I am very general about questions when patients ask me, "How am I doing?" I tell them their vital signs and their labs if they ask. But, I try to be cautious about explaining all the possible diagnosis of each lab value. Patients get confused enough without adding the added stress of speculating about possible diagnoses! When a patient asks about a specific condition/disease they have been diagnosed with I am free with information and education. But, I try not to be involved in the "what do you think the doctor is going to do" routine. I provide basic answers but I am not a prescribing clinician and I won't speculate too much about what the doctor thinks. I always just page the doc and tell them that the patient has some specific questions for him. Thankfully most of the docs I work with are excellent and will call the patients on their phone if they can't speak with them in person.

I am surprised that you haven't had any lectures or education regarding HIPAA laws and patient confidentiality.
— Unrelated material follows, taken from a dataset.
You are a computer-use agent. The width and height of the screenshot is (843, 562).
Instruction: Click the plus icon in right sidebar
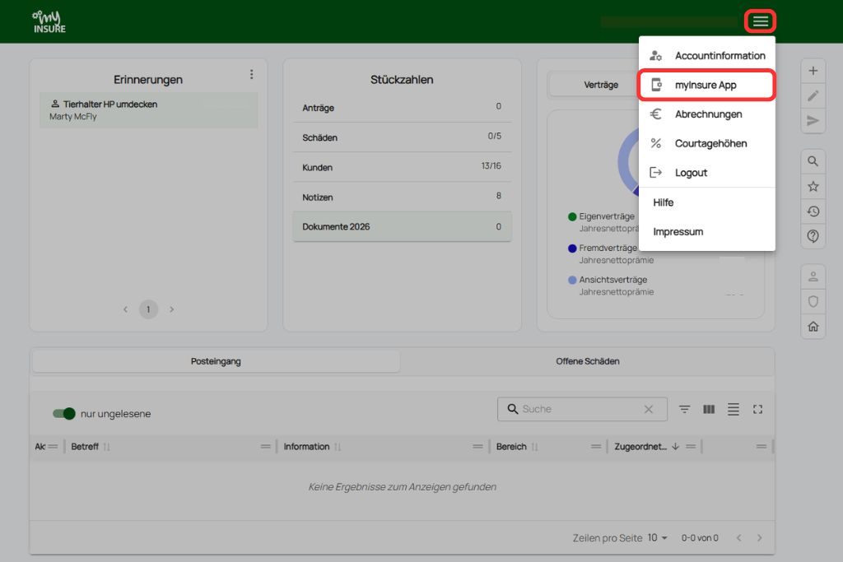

We have had lectures about HIPAA. But it didn't address exactly what we as nurses are allowed to tell the patients as opposed to what the doctor should tell them.

Specializes in Med-Surg.
We have had lectures about HIPAA. But it didn't address exactly what we as nurses are allowed to tell the patients as opposed to what the doctor should tell them.

Doctors need to results and treatment plans. It's kind of grey what nurses can and can not tell patients.
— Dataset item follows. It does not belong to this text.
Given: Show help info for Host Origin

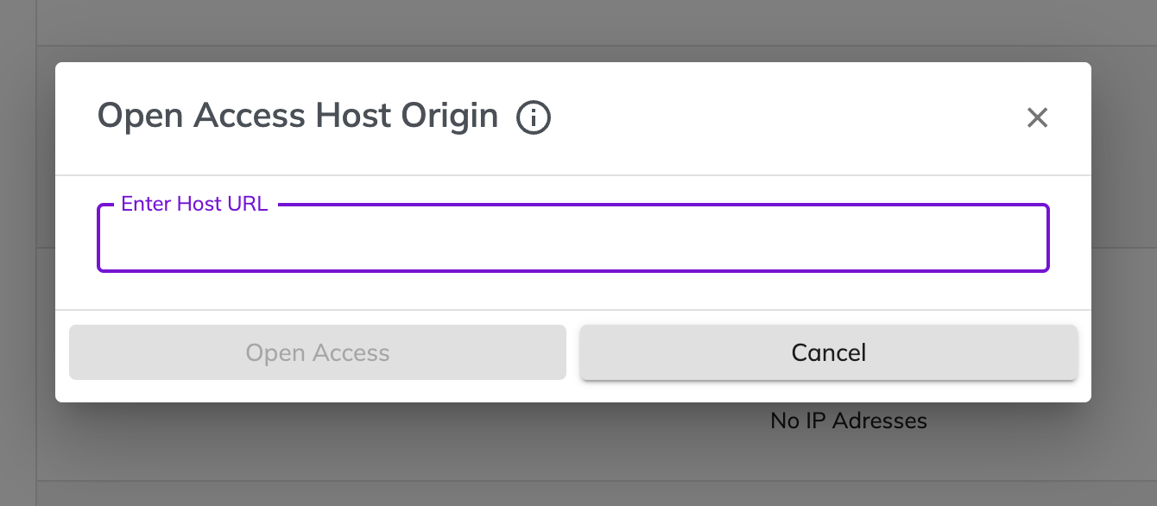Looking at the screenshot, I should click(534, 117).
Like a poster above, I'm reasonably comfortable test results, but careful not to diagnose or give a treatment plan. For example, if a paitent with next pain has a broken neck. I might tell them that there's a fracture if they are worried about the results and are asking me, just so they stay flat and still. I might say "there could be several things to MD does like a collar, a halo or even surgery, I can't tell you, but the doc will be in to discuss the treatment plan."

I would never give results that are grave or serious, such cancer tests, or even HIV results, etc. I leave that for the MD. But if someone's potassium is low, I don't mind tellling them that.

I am also mindful of family members. When my dad was in the hospital with a heart attack, my then RN sister was instrumental in gathering infomration and helping my dad understand things since the doc was in and out so fast.

Naturally we have to be mindful of HIPPA. That's a given.

I did some research and lack of infomration and communication with staff was a #1 source of anxiety reported by patients and families, and we can help.